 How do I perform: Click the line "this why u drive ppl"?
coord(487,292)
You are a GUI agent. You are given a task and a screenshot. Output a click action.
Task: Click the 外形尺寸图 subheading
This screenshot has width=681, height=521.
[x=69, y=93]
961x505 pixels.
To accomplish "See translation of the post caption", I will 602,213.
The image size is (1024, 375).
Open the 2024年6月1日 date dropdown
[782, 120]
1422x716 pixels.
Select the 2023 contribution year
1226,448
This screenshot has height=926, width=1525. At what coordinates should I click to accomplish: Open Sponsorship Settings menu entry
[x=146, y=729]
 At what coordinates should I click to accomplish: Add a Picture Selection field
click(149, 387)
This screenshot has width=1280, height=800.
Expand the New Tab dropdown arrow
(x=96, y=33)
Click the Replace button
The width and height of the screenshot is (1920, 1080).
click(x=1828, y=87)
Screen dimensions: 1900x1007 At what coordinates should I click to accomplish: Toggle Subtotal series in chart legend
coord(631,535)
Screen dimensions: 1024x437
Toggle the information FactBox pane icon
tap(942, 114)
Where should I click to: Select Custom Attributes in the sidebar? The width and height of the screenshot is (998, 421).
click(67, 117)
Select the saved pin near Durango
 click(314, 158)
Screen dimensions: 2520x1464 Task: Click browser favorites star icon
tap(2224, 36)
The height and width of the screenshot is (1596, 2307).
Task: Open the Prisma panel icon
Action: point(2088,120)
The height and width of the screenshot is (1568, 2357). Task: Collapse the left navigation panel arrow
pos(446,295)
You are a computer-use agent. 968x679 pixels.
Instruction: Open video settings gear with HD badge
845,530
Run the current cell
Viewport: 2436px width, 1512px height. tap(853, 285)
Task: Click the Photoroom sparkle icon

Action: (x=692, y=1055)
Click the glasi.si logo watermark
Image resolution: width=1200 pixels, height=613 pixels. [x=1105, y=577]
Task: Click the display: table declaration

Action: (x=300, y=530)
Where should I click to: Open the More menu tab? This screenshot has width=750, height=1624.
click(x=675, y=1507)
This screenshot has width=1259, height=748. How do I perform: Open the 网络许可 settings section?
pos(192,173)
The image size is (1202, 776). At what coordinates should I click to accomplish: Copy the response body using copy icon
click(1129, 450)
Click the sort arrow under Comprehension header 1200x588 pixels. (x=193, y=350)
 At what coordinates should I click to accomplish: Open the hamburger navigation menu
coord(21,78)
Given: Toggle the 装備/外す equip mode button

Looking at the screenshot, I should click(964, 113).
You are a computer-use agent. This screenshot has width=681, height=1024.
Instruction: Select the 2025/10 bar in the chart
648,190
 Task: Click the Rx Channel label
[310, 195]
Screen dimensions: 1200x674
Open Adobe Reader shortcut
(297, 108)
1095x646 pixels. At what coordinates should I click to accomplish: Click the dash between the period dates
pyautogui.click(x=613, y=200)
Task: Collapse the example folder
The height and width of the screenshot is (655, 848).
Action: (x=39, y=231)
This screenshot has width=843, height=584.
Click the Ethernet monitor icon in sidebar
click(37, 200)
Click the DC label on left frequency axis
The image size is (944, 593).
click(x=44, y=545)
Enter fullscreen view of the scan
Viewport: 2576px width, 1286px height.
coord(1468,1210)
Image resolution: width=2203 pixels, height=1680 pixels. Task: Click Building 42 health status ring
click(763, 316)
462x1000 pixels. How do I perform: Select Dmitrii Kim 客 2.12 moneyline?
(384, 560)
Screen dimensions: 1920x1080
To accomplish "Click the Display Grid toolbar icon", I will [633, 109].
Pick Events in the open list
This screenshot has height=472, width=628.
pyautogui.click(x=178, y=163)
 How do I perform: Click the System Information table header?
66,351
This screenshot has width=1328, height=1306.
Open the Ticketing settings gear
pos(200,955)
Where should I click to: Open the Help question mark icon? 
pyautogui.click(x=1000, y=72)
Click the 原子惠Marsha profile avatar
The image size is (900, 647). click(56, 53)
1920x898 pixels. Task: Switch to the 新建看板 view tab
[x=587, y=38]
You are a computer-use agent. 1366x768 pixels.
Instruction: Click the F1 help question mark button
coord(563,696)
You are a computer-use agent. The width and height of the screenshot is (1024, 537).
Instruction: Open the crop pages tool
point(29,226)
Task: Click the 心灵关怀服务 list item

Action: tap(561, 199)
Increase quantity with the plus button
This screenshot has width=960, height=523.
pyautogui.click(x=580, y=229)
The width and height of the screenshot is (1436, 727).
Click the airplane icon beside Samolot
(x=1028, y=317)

..............................

### Goal:
Which lines of the material above contain the string "list"? Gather every one of them, and treat uppercase and lowercase letters as different.

### Solution to the problem:
Pick Events in the open list
Task: Click the 心灵关怀服务 list item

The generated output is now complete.